The best models will support the second crucial skill required for troubleshooting: seeing the system as a set of problems to be solved. The problem/solution mindset is so critical in really understanding how networks really work, and hence how to troubleshoot them, that Ethan Banks and I are writing an entire book around this concept. The essential points are these—
- Understand the set of problems being solved
- Understand a wide theoretical set of solutions for this problem, including how each solution interacts with other problems and solutions, potential side effects of using each solution, and where the common faults lie in each solution
- Understand this implementation
of this solution
Having this kind of information in your head will help you pull in detail where needed to fill in the models of each system; just as you cannot keep all four of the primary systems in your head at once, you also cannot effectively troubleshoot without a reservoir of more detailed knowledge about each system, or the ready ability to absorb more information about each system as needed. Having a problem/solution mindset also helps keep you focused in troubleshooting.
So you have built models of each system, and you have learned to think in terms of problems and solutions. What about technique? This is, of course, the step that everyone wants to jump to first—but I would strongly suggest that the technique of troubleshooting goes hand in hand with the models and the mindset of troubleshooting. If you do not have the models and the mindset, the technique is going to be worthless.
In terms of technique, I have tried many through the years, but the most effective is still the one I learned in electronics. This is the third crucial skill for troubleshooting: half split, measure, and move. This technique actually consists of several steps—
- Trace out the entire path of the signal. This is the first place where your knowledge of the system you are troubleshooting comes into play; if you cannot trace the path of a signal (a flow, or data, or even the way data is passed between layers in the network), then you cannot troubleshoot effectively.
- Find a half way point in the path of the signal. This half way point would ideally be in a place where you can easily measure state, but at the same time effectively splits the entire signal path in half. One mistake rookies make in troubleshooting is to start with the easiest place to measure, or the points in the flow they understand the best. If you don’t understand some part of the data path, then you need to learn it, rather than avoiding it. Again, this is where system knowledge is going to be crucial. If you have inaccurate models of the system in your head, this is where you are going to fail in your endeavor to troubleshoot a problem.
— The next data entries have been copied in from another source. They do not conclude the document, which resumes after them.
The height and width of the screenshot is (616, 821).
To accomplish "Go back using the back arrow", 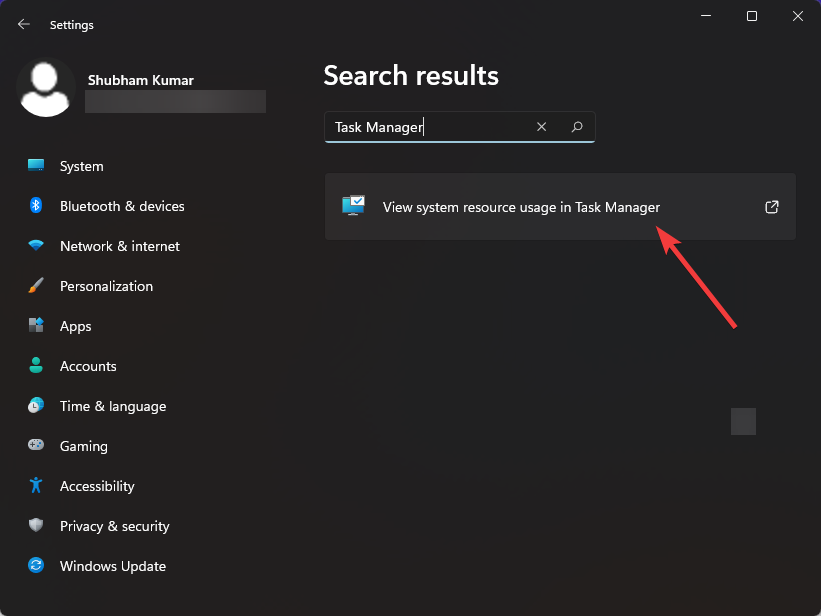I will tap(23, 24).
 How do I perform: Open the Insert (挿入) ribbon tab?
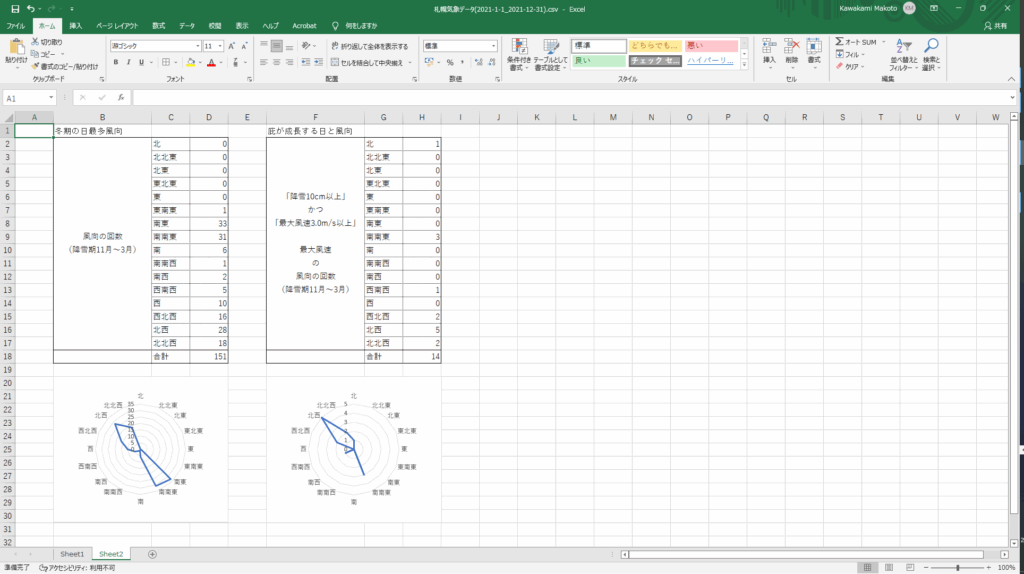75,25
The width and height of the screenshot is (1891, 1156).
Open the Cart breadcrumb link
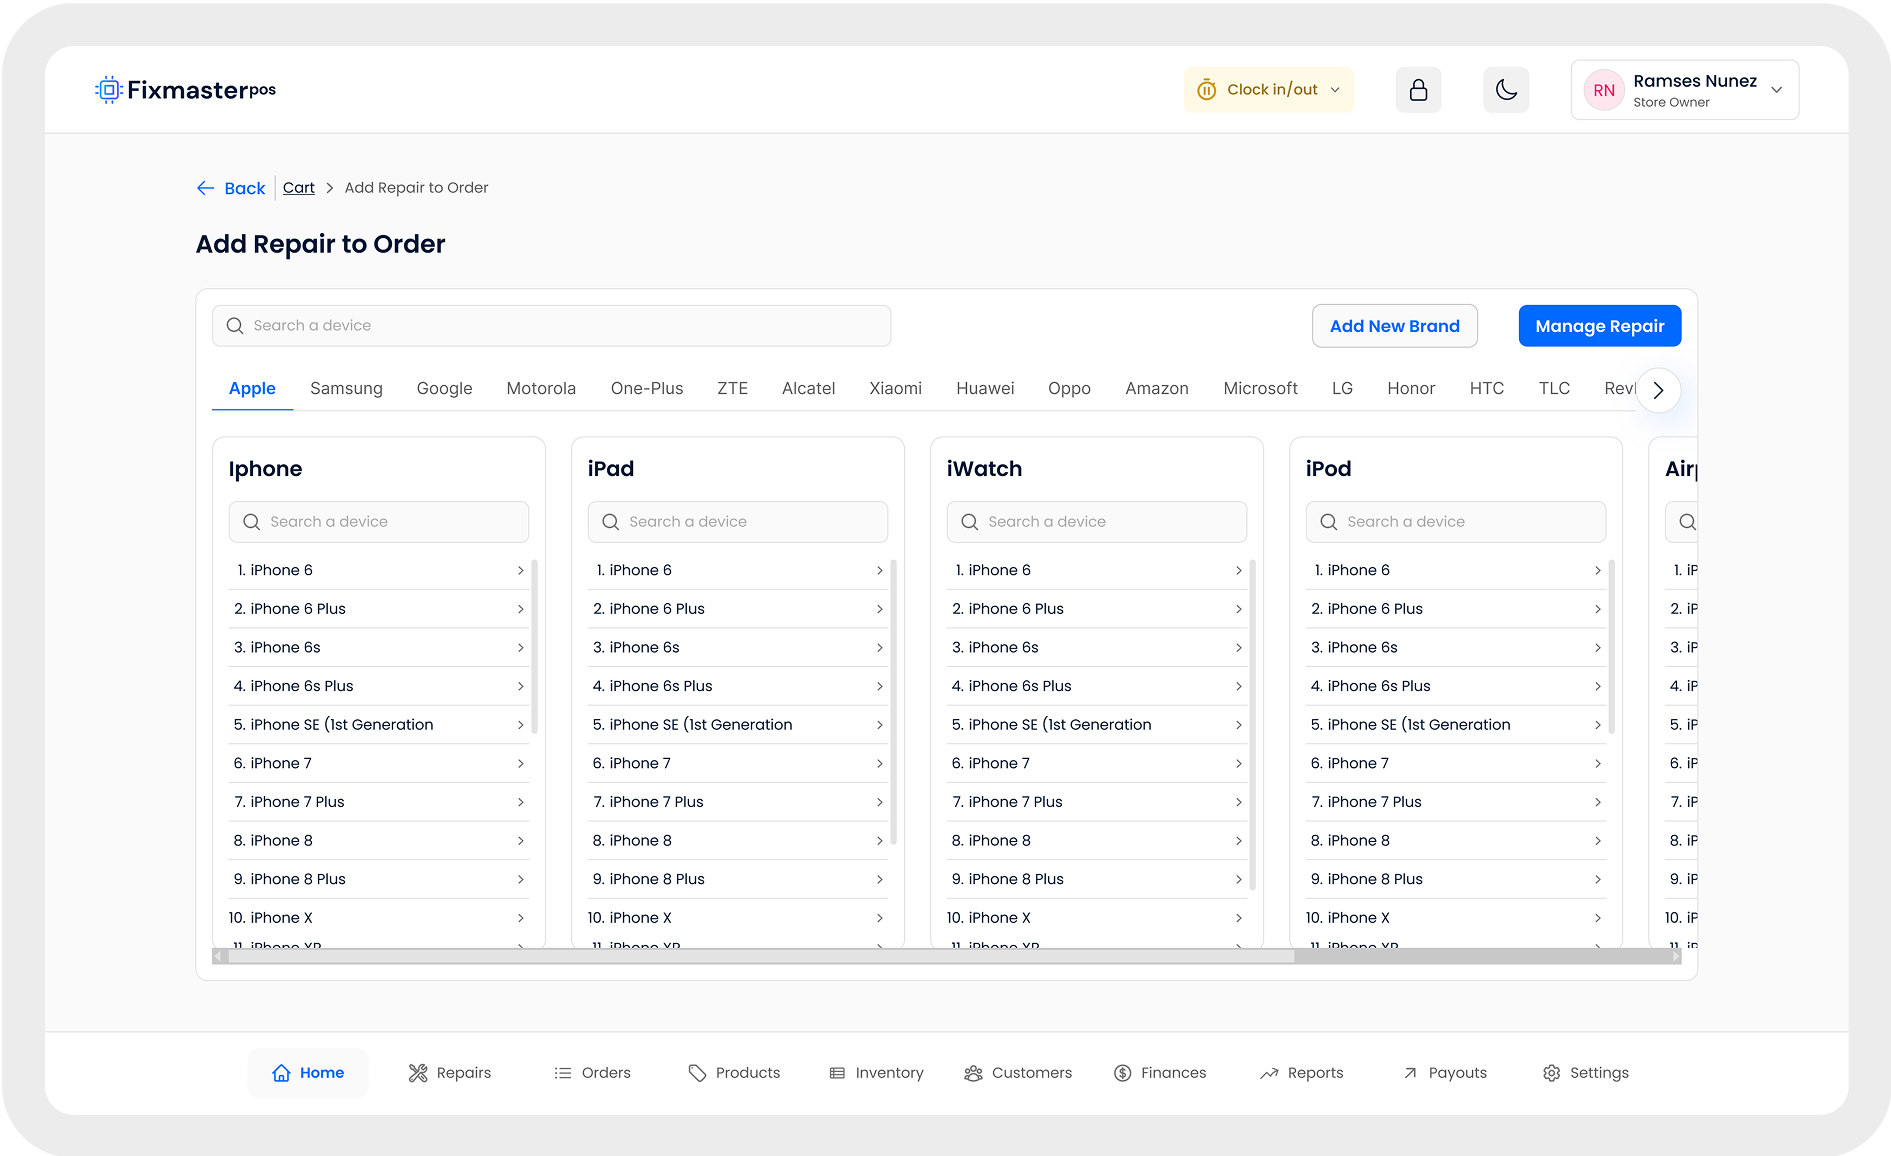pyautogui.click(x=298, y=188)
- Measure the signal at this halfway point. If the signal is correct, move closer to the tail of the signal path. If the signal is incorrect, move closer to the source of the signal.
The half split method is time proven across many different fields, from electronics to building, to electrical to fluid dynamics. It might seem like a good idea just to “jump to what I know,” but this is a mistake.
For instance, one time I was called out with another tech from my shop to work on the FPS-77 storm detection radar. There was some problem in the transmitter circuit; the transmitter just was not producing power. There was a resister that blew in the “right area” all the time, so we checked the resister, and sure enough, it seemed like it was shorted. We ordered another resister, shut things down, and went home for the morning (by the time we finished working on this, it was around 3AM). The next day, the part came in and was installed by someone else. The resister promptly showed a short again, and the radar system failed to come back up.
What went wrong? I checked what was simple to check, what was a common problem, and walked away thinking I had found the problem, that’s what. It took another day’s worth of troubleshooting to actually pin the problem down, a component that was in parallel with the original resistor, but not on the same board, or even in the same area of the schematics, had shorted out. The resister showed a short because it was in parallel with another component that was actually shorted out.
Lesson learned: do not take short cuts, do not assume the part you can easily test is the part that is broken, and do not assume you have found the problem the first time you find something that does not look right. Make certain you try to falsify your theory, instead of just trying to prove it.
This, then, is the troubleshooting model I have developed across many years of actually working in and around some very complex systems. To reiterate—
- Build accurate models of the system and all subsystems as possible, particularly the business, the applications, the protocols, and the equipment. This is probably where most failures to effectively troubleshoot problems occur, and the step that takes the longest to complete. In fact, it is probably a truism to say that no-one ever really completes this step, as there is always more to learn about every system, and more accurate ways to model any given system.
- Have a problem/solution mindset. This is probably the second most common failure point in the troubleshooting process.
- Half split, measure, and move.